::: TEKSTFRAGMENT :::

31 537
Voorstel van wet van de leden Koşer Kaya en Blok tot wijziging van de Pensioenwet met betrekking tot de medezeggenschap van pensioengerechtigden in pensioenfondsbesturen

nr. 12
BRIEF VAN DE MINISTER VAN SOCIALE ZAKEN EN WERKGELEGENHEID

Aan de Voorzitter van de Tweede Kamer der Staten-Generaal

Den Haag, 7 september 2009

In reactie op de motie van de leden Omtzigt, Linhard en Ortega-Martijn (Kamerstuk 31 537, nr. 10) waarin de regering wordt verzocht te bevorderen dat de sociale partners en vertegenwoordigers van ouderen samen binnen 10 weken een breed gedragen voorstel formuleren waarin de medezeggenschap van alle betrokkenen verankerd is (eventueel vergezeld van voorstellen tot wetswijziging) en de diversiteit (zoals jong/oud en man/vrouw) van de bestuurders gewaarborgd wordt door middel van zelfregulering van de betrokken partijen en dit voorstel samen met een brief van de regering aan uw Kamer te doen toekomen, kan ik u het volgende melden.

Indien de motie wordt aangenomen zal ik de Stichting van de Arbeid bij brief verzoeken een overleg met vertegenwoordigers van ouderen te organiseren met als inzet te komen tot het in de motie gevraagde breed gedragen voorstel.

:::

§ OPDRACHTEN
1/ Vervang in de ministersbrief "ouderen" door "gepensioneerden" en neem daarbij het stuk over van "Indien de motie" tot en met "breed gedragen voorstel.".
2/ Breid de ministersbrief uit met een vervolg na de laatste zin.
De regels hieronder zijn hiervoor niet nodig.

::: GEGEVENSOVERZICHT :::

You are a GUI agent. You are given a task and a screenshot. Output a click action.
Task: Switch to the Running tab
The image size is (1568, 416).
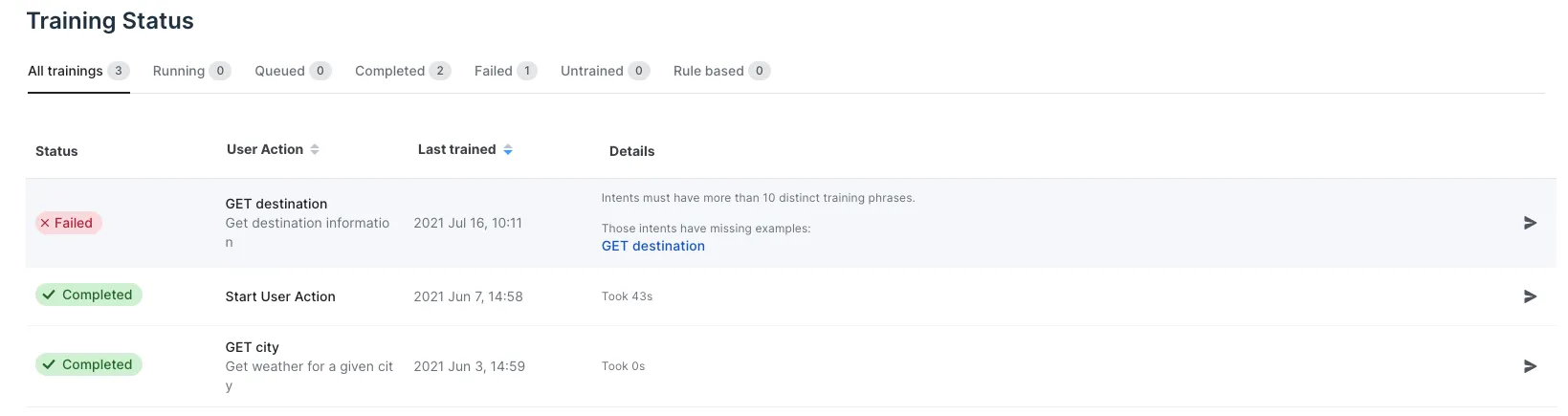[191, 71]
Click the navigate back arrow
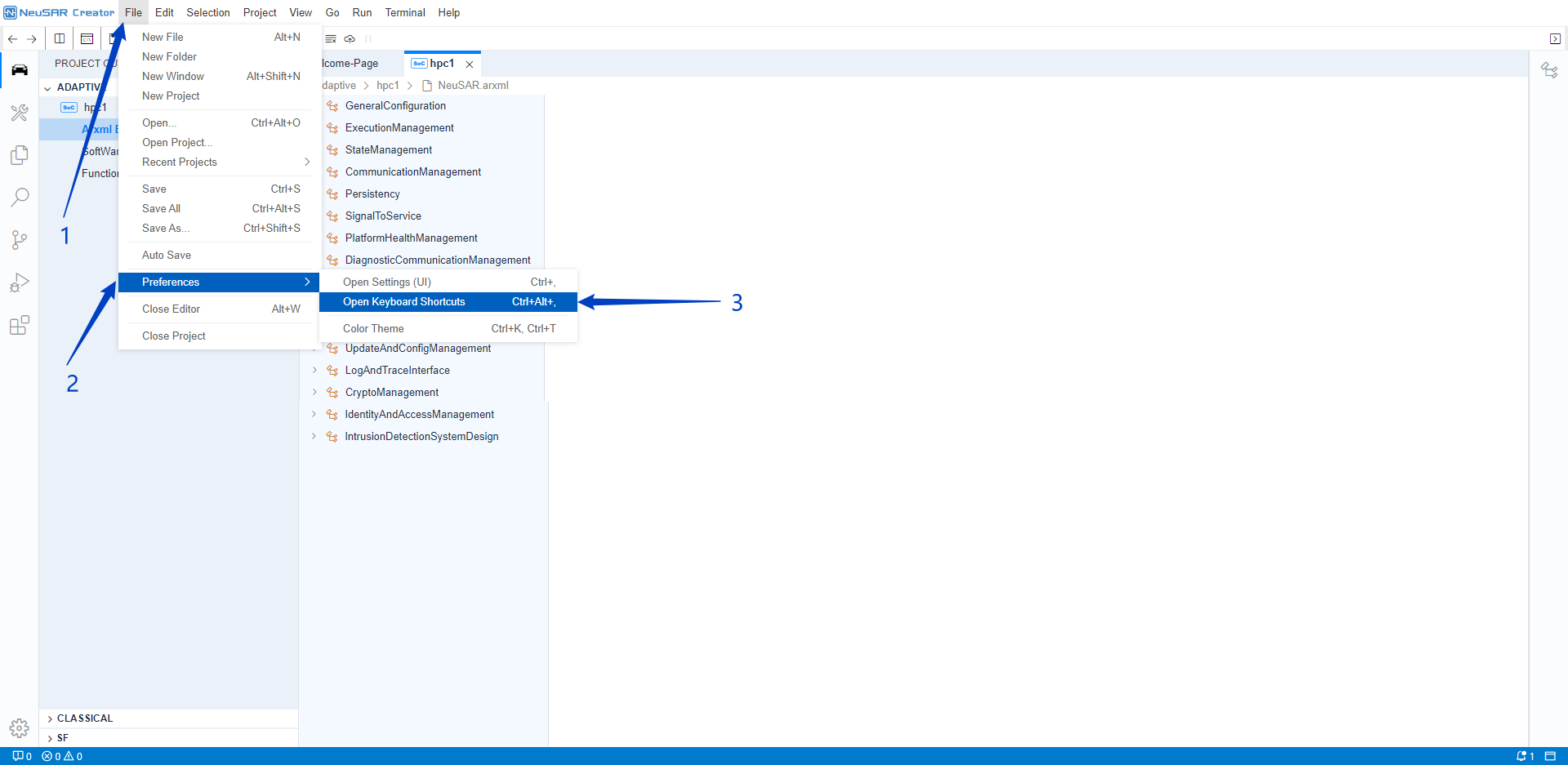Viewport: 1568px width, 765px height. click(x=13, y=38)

:::
::: GEGEVENSOVERZICHT :::

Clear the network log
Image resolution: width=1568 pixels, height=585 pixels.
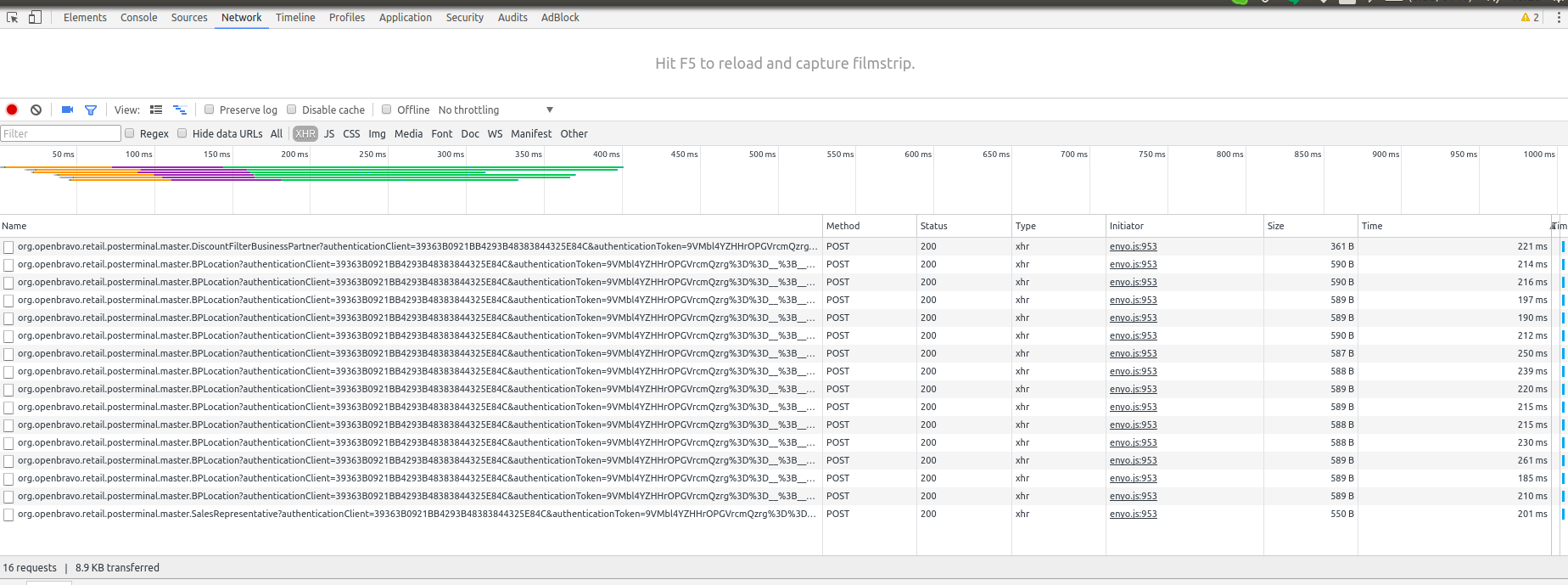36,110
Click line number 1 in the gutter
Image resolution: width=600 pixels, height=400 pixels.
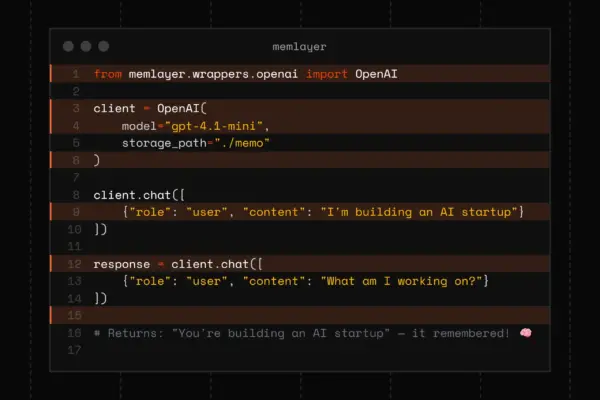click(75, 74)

:::
::: GEGEVENSOVERZICHT :::

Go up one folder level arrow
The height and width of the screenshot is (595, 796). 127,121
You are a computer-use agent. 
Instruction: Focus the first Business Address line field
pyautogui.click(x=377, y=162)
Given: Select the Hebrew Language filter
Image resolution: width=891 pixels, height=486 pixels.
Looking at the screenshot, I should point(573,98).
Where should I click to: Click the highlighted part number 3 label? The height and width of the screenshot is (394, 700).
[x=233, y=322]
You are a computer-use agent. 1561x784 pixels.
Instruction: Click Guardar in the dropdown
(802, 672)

:::

§ ANTWOORDEN
1/
Indien de motie wordt aangenomen zal ik de Stichting van de Arbeid bij brief verzoeken een overleg met vertegenwoordigers van gepensioneerden te organiseren met als inzet te komen tot het in de motie gevraagde breed gedragen voorstel.

2/
In de brief aan de Stichting van de Arbeid zal ik ook wijzen op de bedoelingen van de indieners zoals tijdens de plenaire behandeling van het initiatief wetsvoorstel van de leden Koşer Kaya en Blok zijn verwoord.

Om u verslag te kunnen doen over de medewerking van alle betrokken partijen, zal ik de Stichting van de Arbeid vragen om bij het overleg een ministeriële vertegenwoordiger uit te nodigen.

Ik zal de Stichting van de Arbeid vragen om te bewerkstelligen dat ik uw Kamer over 10 weken het resultaat van het overleg kan melden.

Ten overvloede merk ik nogmaals op dat het resultaat van dit overleg de opvatting van de regering over het initiatiefwetsvoorstel niet op voorhand kan bepalen.